Greece is making plans to begin installing floating wind turbines and could introduce this renewable energy technology by the second half of next year, the energy ministry’s secretary general Mihalis Veriopoulos (photo) has announced.

The official, who took part in a recent related workshop co-organized by the Norwegian Embassy in Athens and ELETAEN, the Greek Wind Energy Association, said the energy ministry intends to soon select one of the sea regions defined by an older study and stage a pilot tender in the second half of 2020.

KAPE/CRES, the Center for Renewable Energy Sources and Saving, established 12 offshore zones in a study dating back to 2010. One of these will be selected for the pilot tender.

Investors backed by wind turbine technology suitable for Greece’s deep waters are expected to participate in the tender.

Floating wind turbines remain an expensive technology that is still at a relatively nascent stage. The objective is to reduce this technology’s energy production cost to a level of between 40 and 60 euros per MWh by the end of the next decade, Arne Eik, a representative of Norwegian firm Equinor, told the Athens workshop.

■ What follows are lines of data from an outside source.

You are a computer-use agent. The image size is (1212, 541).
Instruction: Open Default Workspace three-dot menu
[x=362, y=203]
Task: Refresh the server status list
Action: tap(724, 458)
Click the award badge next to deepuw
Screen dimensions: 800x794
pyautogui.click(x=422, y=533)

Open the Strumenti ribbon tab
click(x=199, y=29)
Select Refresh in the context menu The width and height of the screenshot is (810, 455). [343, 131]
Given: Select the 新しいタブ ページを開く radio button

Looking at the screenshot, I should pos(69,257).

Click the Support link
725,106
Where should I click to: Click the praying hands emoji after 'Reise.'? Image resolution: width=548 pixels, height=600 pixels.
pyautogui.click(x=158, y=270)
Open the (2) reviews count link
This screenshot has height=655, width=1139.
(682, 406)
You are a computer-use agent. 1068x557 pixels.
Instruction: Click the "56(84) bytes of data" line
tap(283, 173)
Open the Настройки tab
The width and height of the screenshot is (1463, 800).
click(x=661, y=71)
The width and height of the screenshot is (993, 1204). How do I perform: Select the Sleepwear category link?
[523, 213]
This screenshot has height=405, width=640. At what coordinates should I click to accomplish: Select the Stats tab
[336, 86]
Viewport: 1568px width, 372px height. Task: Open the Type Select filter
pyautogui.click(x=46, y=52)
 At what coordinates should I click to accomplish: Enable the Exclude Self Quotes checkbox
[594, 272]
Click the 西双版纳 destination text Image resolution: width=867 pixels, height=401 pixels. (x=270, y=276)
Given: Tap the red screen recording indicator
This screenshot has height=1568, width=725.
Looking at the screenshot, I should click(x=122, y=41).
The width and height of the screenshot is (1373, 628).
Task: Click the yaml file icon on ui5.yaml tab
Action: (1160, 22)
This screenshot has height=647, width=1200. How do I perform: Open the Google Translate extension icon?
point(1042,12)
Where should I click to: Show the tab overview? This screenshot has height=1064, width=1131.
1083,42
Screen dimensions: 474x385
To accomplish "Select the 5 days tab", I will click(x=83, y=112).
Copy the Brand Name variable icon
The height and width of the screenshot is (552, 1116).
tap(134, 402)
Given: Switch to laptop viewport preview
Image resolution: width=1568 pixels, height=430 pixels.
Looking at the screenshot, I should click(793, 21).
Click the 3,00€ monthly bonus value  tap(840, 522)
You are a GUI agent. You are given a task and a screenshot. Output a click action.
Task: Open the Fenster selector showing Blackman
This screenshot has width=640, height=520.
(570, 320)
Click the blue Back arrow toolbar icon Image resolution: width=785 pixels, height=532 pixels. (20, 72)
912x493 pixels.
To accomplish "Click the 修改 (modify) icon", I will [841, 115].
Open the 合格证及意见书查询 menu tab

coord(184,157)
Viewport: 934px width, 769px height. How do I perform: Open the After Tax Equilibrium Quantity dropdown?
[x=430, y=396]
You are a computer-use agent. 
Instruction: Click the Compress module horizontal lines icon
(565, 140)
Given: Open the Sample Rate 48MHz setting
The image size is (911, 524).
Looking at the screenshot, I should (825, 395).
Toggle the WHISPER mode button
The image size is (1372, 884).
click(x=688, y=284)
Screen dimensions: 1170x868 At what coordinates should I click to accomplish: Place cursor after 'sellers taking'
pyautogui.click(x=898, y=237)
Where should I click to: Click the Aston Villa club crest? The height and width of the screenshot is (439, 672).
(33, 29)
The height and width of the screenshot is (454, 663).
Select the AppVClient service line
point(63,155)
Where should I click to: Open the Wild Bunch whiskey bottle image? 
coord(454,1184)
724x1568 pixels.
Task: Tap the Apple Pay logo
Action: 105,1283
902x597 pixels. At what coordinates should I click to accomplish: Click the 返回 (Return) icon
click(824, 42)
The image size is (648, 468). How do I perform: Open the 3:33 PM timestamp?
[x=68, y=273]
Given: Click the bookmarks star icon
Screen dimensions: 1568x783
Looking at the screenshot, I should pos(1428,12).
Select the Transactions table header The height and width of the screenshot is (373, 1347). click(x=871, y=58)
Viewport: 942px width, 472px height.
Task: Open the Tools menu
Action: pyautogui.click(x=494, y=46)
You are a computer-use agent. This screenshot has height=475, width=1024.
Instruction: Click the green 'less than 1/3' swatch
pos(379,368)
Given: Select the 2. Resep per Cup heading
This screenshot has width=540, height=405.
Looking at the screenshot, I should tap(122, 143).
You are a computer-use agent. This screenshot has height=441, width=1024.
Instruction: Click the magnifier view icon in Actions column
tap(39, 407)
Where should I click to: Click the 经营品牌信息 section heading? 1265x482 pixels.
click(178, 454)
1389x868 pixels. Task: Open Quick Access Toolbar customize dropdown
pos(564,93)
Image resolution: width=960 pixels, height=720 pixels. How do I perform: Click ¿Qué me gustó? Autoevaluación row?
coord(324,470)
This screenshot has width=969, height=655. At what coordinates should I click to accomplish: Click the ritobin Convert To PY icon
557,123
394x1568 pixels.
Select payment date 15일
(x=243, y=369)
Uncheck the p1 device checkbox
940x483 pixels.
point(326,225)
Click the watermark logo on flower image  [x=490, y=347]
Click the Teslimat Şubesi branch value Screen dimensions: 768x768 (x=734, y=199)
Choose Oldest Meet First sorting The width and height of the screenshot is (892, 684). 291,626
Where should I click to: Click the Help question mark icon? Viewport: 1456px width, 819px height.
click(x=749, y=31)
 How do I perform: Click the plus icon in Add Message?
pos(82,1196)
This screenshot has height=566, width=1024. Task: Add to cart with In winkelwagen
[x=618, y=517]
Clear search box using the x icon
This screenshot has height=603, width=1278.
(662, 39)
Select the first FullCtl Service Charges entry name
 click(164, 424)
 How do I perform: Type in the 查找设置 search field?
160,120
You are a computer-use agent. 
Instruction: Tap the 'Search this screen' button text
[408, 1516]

Floating wind turbines will significantly contribute to Greece’s effort to reach RES objectives, Dr. Dionysis Papachristou, a sector specialist heading the Public Relations and Press Office at RAE, the Regulatory Authority for Energy, told the event.

Panagiotis Ladakakos, director at ELETAEN, noted floating wind turbines promise to greatly contribute to the country’s GDP growth. Turbine technology constitutes just 40 percent of the overall cost, meaning that the other 60 percent, including floating platforms and anchoring systems, can be developed locally, Ladakakos stressed.